2026-03-17 00:15 — Port 12 inference engines (batch 3)
Ported 12 more inference engines from ericagi as candidate generators: directed cross, gravity fill, bbox complement fill, translate to target, connect over bg, recolor to closest, diagonal stamp, object outline, row period fill/extend, col period extend, pattern substitution. 88/400 train (22.0%), 54 candidate generators, 1,168 tests, 100% coverage.
2026-03-16 23:30 — Output construction hypothesis families
Added 7 new hypothesis families targeting diff-dims tasks: separator cell summary, upscale block, stack objects, crop to colored region, select unique cell from separator grid, 1x1 summary, and input-as-template. These handle the 138 unsolved diff-dims tasks (crop, scale, summary, stacking categories). 88/400 train (+12), 17 hypotheses total, 1,226 tests, 100% coverage.
2026-03-16 22:45 — Hypothesis families + ported inference engines
Added 6 new hypothesis families (template stamp, color mapping, gravity, symmetry completion, fill enclosed, extract by predicate) for instant pattern recognition before beam search. Ported 5 inference engines as candidates (diagonal connect, cross extension, gravity align, gap fill, rigid shift). 76/400 train (+3), 10 hypotheses, 42 candidate generators, 1050 tests, 100% coverage.

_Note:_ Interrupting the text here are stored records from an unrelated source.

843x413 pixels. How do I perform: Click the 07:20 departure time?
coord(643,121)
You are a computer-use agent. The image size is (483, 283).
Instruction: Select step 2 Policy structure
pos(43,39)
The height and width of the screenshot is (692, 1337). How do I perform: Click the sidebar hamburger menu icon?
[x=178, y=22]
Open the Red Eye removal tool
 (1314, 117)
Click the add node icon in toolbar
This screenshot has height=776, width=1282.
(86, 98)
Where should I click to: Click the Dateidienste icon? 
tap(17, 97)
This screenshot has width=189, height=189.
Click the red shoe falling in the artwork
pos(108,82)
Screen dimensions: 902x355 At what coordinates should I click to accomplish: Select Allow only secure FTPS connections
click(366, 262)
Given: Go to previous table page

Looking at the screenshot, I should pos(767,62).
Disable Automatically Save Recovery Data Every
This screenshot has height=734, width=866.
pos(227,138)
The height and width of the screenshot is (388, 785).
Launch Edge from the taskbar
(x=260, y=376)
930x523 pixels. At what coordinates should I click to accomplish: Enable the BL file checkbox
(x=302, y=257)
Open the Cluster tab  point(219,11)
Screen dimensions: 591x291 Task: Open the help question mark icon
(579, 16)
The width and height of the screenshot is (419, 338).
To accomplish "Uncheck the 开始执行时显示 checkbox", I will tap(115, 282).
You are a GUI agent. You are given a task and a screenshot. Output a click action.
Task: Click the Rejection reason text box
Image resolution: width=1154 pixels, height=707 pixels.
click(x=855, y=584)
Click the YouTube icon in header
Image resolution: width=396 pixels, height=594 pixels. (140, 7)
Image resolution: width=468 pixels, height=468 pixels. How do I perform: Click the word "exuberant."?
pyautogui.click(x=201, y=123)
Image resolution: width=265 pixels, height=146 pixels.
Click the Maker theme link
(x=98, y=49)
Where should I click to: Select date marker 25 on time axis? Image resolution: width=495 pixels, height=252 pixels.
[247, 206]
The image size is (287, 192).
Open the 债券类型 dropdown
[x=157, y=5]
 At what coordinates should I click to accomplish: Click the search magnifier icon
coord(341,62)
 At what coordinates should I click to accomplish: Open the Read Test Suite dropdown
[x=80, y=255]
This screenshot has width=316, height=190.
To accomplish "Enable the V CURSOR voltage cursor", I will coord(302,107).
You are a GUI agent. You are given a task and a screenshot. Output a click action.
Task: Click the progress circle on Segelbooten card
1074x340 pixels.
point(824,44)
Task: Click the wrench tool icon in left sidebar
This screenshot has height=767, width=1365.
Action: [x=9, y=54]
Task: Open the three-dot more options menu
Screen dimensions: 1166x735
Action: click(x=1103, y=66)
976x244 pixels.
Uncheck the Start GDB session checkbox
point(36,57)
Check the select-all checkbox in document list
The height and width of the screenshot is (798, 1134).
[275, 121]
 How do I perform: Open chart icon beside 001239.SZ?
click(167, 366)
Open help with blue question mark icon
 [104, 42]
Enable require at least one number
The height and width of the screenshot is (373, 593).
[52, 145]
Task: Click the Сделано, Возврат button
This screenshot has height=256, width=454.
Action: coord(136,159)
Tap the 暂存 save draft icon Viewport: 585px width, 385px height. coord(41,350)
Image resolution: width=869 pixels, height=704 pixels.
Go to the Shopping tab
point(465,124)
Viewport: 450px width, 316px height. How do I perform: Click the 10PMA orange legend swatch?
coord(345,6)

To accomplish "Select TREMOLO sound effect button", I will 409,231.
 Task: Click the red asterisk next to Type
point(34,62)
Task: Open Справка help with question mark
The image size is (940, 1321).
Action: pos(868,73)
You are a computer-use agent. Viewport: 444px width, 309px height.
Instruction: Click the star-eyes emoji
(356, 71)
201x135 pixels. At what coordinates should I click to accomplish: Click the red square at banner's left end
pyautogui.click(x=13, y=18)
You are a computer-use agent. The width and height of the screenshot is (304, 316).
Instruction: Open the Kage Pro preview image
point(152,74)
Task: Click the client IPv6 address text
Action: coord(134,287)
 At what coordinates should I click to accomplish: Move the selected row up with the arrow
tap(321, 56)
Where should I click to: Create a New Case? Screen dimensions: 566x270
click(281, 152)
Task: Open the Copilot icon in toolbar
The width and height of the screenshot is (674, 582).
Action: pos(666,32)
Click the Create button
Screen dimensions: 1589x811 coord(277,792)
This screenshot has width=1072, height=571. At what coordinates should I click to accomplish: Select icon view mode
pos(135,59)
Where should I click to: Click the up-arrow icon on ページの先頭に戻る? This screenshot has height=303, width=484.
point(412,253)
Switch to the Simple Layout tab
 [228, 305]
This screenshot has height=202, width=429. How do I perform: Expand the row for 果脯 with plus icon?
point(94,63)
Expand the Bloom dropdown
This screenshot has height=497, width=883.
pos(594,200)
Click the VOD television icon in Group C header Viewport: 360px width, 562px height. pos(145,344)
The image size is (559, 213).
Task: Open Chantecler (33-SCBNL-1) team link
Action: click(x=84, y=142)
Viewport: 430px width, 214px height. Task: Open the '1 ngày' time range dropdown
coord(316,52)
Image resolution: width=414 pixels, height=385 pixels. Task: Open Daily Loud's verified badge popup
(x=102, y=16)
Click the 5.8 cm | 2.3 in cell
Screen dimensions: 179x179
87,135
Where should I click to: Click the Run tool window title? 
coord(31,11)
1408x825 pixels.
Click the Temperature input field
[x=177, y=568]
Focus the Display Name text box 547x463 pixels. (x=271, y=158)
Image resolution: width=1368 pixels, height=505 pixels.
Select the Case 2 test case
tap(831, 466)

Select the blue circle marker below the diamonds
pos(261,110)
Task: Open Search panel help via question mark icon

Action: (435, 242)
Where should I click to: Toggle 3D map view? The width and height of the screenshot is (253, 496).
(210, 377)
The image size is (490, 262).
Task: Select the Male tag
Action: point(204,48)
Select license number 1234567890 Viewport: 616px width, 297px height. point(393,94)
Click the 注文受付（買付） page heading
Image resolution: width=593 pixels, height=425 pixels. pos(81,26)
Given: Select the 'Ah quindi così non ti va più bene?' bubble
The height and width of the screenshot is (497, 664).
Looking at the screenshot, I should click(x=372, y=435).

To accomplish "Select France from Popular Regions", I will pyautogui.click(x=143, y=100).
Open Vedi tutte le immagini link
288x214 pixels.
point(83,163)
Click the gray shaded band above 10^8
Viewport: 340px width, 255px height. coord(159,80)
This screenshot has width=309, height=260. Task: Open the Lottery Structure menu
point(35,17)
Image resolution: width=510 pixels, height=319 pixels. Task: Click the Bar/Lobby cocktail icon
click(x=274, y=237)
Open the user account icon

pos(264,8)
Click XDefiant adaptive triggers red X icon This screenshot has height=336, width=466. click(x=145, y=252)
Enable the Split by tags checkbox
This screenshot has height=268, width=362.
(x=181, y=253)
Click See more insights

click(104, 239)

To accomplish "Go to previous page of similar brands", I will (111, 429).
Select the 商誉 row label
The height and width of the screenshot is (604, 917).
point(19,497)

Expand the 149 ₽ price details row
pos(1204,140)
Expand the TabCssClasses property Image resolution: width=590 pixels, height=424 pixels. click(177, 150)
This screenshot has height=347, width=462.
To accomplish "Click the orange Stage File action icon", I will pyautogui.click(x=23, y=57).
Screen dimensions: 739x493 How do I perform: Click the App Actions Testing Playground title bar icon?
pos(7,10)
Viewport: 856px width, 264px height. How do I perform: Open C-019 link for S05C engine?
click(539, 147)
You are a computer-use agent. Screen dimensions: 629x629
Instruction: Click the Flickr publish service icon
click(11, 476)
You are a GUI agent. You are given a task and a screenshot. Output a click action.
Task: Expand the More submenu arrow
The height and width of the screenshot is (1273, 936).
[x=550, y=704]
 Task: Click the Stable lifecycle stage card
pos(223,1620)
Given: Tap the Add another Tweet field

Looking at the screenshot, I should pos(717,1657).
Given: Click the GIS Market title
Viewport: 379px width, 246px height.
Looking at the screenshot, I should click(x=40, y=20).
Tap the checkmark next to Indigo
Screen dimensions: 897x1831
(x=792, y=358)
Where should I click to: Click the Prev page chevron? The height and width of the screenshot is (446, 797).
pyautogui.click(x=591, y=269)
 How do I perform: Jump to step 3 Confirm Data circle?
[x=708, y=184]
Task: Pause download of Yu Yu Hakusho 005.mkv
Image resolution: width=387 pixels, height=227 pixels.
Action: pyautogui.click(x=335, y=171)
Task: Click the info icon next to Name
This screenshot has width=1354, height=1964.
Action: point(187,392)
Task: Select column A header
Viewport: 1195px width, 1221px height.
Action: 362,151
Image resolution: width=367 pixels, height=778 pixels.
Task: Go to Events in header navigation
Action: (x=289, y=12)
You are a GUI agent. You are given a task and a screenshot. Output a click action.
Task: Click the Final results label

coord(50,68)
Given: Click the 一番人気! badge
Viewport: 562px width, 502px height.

2026-03-16 20:30 — Role-aware candidate generators
Added 5 scene-graph-driven candidate generators that use role classification (FRAME, SEPARATOR, MARKER, TEMPLATE, LEGEND) to propose structured transformations: stamp template at markers, template recolor at markers, frame interior fill, separator grid operations, and legend color mapping. 73/400 train (+1), 951 tests, 100% coverage.